**EXERCISE OBJECTIVE**: In the records that follow, find each line with "will" and pull it out.

**TASK MATERIAL**:
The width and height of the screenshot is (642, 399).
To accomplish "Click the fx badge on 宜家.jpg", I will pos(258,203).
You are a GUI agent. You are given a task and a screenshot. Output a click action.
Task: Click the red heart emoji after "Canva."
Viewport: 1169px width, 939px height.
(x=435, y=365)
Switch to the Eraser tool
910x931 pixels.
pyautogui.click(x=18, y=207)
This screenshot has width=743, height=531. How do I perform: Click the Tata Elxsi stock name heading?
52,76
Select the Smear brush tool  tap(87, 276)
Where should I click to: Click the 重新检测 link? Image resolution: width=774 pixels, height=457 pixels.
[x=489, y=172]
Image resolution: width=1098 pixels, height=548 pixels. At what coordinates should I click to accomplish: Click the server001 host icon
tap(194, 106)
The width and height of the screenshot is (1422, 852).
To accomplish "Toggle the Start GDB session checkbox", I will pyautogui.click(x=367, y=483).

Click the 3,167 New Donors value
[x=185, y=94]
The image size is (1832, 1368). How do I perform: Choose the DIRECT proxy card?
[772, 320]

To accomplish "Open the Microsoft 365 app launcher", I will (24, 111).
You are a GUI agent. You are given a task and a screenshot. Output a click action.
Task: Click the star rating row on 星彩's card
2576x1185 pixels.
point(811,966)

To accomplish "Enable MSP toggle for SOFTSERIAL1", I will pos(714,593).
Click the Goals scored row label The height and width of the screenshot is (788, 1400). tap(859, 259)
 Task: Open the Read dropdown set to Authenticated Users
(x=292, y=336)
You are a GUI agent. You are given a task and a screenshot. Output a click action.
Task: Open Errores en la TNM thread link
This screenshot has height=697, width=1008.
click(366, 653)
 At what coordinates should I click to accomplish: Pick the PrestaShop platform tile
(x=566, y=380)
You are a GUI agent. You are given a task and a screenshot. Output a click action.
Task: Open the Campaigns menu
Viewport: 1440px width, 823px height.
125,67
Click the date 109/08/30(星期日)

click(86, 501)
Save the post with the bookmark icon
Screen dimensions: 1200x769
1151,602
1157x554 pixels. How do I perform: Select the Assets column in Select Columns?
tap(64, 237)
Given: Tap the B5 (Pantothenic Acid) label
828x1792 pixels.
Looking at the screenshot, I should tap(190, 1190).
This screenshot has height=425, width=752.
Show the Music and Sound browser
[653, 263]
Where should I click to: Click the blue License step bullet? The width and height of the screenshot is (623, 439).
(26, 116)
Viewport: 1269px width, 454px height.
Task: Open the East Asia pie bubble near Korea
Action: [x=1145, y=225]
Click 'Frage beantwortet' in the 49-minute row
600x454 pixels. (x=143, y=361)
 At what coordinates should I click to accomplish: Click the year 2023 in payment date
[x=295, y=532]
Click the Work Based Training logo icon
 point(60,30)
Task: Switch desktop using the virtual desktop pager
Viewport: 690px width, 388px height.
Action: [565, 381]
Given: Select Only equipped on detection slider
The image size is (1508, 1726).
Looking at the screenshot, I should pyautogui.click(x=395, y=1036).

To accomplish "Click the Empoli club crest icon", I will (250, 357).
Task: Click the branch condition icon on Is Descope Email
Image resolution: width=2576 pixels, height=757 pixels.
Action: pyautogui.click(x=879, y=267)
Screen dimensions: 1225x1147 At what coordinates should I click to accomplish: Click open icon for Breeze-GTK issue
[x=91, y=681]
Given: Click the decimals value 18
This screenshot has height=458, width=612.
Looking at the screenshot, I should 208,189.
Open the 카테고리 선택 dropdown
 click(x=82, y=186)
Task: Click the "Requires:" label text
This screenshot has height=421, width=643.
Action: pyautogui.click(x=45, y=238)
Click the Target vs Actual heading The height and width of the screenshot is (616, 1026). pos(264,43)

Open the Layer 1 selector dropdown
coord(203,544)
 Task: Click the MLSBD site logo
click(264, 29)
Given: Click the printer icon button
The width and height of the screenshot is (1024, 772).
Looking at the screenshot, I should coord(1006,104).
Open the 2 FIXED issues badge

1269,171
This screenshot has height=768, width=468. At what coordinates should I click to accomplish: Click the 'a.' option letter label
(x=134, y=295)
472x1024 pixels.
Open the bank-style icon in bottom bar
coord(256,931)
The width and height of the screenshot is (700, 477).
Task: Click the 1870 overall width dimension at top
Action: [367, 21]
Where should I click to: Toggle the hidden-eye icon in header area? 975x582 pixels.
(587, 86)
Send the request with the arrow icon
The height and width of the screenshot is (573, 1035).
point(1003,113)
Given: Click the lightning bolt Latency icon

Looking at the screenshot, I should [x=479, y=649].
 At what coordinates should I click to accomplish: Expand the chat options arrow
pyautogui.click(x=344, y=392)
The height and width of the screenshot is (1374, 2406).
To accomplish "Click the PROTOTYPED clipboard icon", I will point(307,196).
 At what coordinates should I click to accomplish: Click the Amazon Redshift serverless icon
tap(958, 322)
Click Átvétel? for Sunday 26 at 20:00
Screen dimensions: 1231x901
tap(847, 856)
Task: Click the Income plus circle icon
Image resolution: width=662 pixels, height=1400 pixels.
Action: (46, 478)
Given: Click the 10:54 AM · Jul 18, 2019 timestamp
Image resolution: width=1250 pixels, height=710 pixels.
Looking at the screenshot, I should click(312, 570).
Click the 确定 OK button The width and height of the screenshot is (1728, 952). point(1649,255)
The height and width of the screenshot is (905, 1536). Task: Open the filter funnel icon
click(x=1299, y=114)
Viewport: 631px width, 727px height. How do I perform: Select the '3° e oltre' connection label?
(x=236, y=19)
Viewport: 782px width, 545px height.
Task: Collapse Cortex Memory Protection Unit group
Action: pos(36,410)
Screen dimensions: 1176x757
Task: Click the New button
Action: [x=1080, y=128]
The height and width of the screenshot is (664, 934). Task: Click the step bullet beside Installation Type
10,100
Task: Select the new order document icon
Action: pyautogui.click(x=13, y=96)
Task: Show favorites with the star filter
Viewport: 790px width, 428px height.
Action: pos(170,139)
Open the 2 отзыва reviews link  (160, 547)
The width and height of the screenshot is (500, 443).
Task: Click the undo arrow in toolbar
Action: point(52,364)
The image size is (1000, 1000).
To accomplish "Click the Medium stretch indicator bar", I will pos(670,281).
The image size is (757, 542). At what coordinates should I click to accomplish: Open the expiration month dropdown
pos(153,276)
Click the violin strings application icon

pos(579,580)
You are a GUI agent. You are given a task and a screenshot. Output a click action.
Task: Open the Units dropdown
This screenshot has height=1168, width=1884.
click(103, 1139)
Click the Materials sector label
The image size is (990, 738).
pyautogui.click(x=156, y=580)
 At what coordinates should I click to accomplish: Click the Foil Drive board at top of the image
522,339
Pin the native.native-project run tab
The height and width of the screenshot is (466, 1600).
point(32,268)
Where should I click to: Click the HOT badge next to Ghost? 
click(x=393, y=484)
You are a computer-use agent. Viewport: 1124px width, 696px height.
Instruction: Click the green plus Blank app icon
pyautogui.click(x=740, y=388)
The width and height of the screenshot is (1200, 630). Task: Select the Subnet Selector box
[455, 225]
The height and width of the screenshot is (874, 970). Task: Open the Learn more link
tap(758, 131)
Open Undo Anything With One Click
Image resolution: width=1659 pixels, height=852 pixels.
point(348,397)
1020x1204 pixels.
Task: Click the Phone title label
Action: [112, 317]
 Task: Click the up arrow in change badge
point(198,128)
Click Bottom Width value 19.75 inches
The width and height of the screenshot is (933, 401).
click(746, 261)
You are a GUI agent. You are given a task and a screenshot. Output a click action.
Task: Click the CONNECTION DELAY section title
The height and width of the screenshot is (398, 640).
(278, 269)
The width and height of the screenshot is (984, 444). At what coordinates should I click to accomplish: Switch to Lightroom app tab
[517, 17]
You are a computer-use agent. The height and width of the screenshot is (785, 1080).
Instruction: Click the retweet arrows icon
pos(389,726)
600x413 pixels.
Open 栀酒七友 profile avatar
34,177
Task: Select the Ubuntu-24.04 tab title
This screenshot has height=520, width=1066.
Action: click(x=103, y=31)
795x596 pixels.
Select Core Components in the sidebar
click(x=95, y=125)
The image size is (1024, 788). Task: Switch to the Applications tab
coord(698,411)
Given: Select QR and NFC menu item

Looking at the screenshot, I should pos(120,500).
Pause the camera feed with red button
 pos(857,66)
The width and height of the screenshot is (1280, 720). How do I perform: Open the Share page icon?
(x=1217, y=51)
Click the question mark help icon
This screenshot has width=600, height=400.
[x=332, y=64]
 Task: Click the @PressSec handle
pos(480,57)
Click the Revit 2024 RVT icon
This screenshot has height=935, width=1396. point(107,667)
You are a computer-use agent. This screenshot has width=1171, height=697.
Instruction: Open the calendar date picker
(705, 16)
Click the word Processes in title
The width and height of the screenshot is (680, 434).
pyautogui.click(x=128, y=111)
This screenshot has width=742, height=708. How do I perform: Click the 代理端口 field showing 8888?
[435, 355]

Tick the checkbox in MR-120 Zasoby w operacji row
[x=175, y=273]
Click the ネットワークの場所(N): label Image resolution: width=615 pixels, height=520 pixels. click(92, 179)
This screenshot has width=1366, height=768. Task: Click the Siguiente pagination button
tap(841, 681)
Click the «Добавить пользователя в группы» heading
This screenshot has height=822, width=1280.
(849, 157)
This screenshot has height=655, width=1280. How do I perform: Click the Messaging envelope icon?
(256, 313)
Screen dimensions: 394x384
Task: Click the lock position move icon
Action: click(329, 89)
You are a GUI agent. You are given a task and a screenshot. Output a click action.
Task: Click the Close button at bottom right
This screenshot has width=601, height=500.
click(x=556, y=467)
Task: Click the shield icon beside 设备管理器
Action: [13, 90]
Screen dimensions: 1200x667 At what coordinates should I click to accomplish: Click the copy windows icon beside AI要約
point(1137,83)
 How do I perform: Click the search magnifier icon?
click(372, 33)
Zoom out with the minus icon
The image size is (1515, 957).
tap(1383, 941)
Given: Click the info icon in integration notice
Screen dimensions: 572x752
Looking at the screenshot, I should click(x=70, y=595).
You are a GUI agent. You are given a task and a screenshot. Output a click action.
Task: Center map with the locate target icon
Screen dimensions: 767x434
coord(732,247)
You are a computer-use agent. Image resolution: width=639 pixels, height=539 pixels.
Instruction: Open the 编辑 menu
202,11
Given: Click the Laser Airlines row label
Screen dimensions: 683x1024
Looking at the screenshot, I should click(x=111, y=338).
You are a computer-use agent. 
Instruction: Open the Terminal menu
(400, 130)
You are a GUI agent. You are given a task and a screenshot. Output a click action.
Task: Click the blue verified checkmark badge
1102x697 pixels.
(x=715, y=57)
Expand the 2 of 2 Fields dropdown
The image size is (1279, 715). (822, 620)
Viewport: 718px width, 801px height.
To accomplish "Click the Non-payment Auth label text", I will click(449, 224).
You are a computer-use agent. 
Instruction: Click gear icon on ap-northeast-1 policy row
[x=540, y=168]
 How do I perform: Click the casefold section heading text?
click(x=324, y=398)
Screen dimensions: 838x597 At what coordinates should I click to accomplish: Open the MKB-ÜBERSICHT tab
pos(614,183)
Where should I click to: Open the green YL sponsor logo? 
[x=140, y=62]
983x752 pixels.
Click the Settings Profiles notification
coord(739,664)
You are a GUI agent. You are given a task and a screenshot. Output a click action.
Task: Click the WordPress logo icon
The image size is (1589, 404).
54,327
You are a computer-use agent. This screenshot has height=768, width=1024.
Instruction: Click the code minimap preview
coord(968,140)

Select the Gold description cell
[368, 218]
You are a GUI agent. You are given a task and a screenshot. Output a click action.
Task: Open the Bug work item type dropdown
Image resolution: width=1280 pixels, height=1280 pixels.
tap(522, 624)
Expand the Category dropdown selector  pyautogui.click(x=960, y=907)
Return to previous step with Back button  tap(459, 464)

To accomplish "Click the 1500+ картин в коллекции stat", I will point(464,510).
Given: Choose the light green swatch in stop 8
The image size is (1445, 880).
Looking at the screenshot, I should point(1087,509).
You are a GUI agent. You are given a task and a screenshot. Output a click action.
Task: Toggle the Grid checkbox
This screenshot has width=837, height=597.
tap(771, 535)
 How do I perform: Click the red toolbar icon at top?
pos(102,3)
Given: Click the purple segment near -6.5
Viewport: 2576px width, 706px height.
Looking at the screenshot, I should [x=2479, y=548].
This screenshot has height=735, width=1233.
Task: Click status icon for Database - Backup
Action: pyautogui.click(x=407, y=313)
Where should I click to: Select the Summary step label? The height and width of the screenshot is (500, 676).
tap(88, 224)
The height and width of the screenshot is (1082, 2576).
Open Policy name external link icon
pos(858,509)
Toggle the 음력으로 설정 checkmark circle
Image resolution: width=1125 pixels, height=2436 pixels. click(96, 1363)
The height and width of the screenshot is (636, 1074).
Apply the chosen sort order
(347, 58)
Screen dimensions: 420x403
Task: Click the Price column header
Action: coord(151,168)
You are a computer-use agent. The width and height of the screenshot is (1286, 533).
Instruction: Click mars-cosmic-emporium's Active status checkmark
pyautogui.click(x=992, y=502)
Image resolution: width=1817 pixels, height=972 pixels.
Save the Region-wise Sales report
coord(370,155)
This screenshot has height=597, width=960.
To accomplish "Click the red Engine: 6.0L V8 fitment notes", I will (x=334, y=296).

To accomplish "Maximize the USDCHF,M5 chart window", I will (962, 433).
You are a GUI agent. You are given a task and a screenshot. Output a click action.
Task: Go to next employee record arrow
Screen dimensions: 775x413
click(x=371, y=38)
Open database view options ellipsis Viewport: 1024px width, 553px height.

**WRITTEN SOLUTION**:
To accomplish "Click the fx badge on 宜家.jpg", I will pos(258,203).
To accomplish "Toggle the Start GDB session checkbox", I will pyautogui.click(x=367, y=483).
To accomplish "Open the Microsoft 365 app launcher", I will (24, 111).
To accomplish "Enable MSP toggle for SOFTSERIAL1", I will pos(714,593).
To accomplish "Click the Empoli club crest icon", I will (250, 357).
To accomplish "Click the PROTOTYPED clipboard icon", I will point(307,196).
To accomplish "Click the Medium stretch indicator bar", I will pos(670,281).
To accomplish "Click the Non-payment Auth label text", I will click(449, 224).
To accomplish "Click the 1500+ картин в коллекции stat", I will point(464,510).
To accomplish "Click the red Engine: 6.0L V8 fitment notes", I will (x=334, y=296).
To accomplish "Maximize the USDCHF,M5 chart window", I will (962, 433).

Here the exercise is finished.